Few could have predicted this spring that, come September, the White Sox and Cubs would find themselves in nearly the same position. The Cubs’ vaunted lineup and mighty rotation seemed unstoppable, while the Sox’s geriatric bats promised to serve as comic relief while players were thrown out at first base from left field. Instead, each team found an opposite route to the same standing and nearly identical records. If you’re a Cubs fan, you want to cry; if you’re a Sox fan, you want to cry, too, but only after laughing at the crying Cubs fans. How did this happen?

Position battles becoming Pyrrhic victories
The Sox got a decent new center fielder, but it took so long and so much suffering that they might as well have kept Aaron Rowand. His meager .260 average and annual dozen home runs took four years and an albatross of a Blue Jays contract to (partially) replace. (Do they really need seven center fielders?) In the Cubs’ case, trying to upgrade the team actually set it back: They got rid of Mark DeRosa, but at the expense of having to acquire switch-hitting, poorly fielding Milton Bradley. DeRosa’s stick and glove, meanwhile, are headed back to the playoffs with the St. Louis Cardinals while notching more hits, doubles, home runs, RBIs, and runs scored than his grossly underperforming replacement. Fortunately for Cubs fans, DeRosa becomes a free agent following the 2009 season; fortunately for everyone else, the Cubs have Uncle Milty under contract through 2011.

The inverse worth of injured superstars
The Cubs’ best player, Aramis Ramirez, tanked the Cubs by landing on the disabled list in May following a shoulder injury, while the Sox’s Carlos Quentin ruptured a tendon. As of this writing, the Cubs are 29-23 when Aramis Ramirez plays but 33-38 without him; the Sox are 33-36 with Carlos Quentin in the lineup and 30-26 when the Q is silent. Cubs faithfuls had pinned much of their hopes on Ramirez with good reason: Ramirez tallied up 25+ homers and 100+ RBIs in six of his past eight seasons, making him a safe bet. Unfortunately for Sox fans, Quentin followed his breakout season with a broken-down season.

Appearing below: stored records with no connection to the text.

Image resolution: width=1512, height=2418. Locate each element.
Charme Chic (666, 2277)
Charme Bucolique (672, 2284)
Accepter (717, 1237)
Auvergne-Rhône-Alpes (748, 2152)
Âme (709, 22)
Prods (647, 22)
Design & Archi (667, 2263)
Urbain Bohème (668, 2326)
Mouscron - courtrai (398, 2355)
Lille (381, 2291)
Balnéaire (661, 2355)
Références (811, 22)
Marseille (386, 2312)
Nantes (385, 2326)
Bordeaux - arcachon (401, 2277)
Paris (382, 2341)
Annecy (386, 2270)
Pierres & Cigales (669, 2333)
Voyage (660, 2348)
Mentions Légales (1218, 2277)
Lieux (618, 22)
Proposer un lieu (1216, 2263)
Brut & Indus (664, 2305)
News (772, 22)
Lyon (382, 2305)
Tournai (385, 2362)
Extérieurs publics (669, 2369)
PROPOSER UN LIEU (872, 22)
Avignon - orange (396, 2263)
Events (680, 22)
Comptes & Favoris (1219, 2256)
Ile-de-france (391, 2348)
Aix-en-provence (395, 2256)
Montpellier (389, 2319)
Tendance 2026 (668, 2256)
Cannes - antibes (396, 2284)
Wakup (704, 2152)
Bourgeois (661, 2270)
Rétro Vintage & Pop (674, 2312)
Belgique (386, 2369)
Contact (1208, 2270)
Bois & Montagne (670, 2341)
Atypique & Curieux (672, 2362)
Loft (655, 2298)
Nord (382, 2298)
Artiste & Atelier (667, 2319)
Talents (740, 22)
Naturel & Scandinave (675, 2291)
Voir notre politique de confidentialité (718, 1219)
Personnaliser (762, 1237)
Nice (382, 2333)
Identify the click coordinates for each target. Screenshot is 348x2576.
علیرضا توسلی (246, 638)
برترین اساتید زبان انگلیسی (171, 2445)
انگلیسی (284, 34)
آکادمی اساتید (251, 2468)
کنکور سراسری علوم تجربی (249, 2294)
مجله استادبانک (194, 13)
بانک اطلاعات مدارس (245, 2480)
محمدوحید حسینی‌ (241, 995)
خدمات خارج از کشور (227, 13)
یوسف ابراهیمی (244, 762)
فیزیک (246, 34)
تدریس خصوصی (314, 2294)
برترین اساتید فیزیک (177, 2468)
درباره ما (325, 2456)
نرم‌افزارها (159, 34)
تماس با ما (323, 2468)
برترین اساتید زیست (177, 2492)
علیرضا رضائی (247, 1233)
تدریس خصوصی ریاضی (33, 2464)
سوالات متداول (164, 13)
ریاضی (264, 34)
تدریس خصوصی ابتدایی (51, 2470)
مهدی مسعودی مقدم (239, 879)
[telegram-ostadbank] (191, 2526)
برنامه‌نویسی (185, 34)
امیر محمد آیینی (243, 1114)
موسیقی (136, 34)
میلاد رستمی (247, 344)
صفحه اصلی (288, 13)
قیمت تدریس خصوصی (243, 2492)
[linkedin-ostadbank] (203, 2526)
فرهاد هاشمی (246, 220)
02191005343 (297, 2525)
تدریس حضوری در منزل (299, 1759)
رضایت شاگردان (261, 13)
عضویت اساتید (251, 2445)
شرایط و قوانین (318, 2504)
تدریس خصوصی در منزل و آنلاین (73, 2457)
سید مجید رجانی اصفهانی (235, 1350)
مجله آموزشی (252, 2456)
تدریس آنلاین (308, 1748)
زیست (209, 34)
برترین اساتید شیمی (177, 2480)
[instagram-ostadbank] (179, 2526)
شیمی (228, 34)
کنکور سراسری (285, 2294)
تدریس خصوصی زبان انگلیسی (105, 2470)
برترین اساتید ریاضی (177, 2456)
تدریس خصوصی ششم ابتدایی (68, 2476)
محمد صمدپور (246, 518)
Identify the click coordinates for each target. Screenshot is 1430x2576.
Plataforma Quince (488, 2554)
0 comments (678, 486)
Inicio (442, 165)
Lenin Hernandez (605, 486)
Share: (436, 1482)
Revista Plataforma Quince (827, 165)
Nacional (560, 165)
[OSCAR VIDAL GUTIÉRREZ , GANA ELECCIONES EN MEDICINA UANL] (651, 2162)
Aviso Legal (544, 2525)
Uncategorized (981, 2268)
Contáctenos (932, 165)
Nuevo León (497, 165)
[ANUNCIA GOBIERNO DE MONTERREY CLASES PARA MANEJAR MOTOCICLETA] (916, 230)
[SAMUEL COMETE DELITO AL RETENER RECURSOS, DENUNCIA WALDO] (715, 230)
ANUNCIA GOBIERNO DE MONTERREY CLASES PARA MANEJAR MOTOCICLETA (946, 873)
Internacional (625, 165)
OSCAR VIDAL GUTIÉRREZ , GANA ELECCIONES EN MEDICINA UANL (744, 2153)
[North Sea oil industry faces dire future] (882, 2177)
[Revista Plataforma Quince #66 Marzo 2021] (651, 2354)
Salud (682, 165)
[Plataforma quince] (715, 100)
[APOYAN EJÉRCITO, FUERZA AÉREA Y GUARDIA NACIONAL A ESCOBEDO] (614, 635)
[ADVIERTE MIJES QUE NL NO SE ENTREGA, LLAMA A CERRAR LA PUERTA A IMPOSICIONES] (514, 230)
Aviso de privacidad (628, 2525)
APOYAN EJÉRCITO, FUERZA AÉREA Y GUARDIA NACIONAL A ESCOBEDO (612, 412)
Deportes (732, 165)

Yet this was somehow a surprise in spite of his low-hitting, injury-plagued 2006 and 2007 seasons with Arizona and a large part of his 2008 season on the South Side, giving Sox fans a small, bitter taste of what it must have been like waiting for all those Mark Prior, Kerry Wood, and Nomar Garciaparra-led championships that never came.

The Jake Peavy conspiracy 
Last winter, most of the sports press had anointed the Cubs inevitable winners in the derby to land the San Diego Padres’ former ace, Jake Peavy. Yet it was the White Sox who assembled the package and will to gamble on an injured pitcher. As Peavy works through his rehab assignment in Charlotte against a backdrop of fluctuating return dates, both teams could end up claiming the same number of wins from the Sox’s new arm this season: zero. The Sox gave up a serviceable fifth starter, and the Cubs injured their pride, but those are exactly what these teams need right now. Witness the 6.91 ERA from the fourth and fifth spots in the Sox’s rotation or the Cubs’ deficit to the Cardinals approaching double digits. It’s as though the two Chicago clubs conspired in the trade to make their dog days more unbearable. Now Sox and Cubs fans are reduced to imagining how awesome it would be to finish the summer watching all those beautiful Jake Peavy sliders become grounders through the legs of Alexei Ramirez—or better yet, a barrage of lazy fly balls hitting the ground six feet in front of Alfonso Soriano.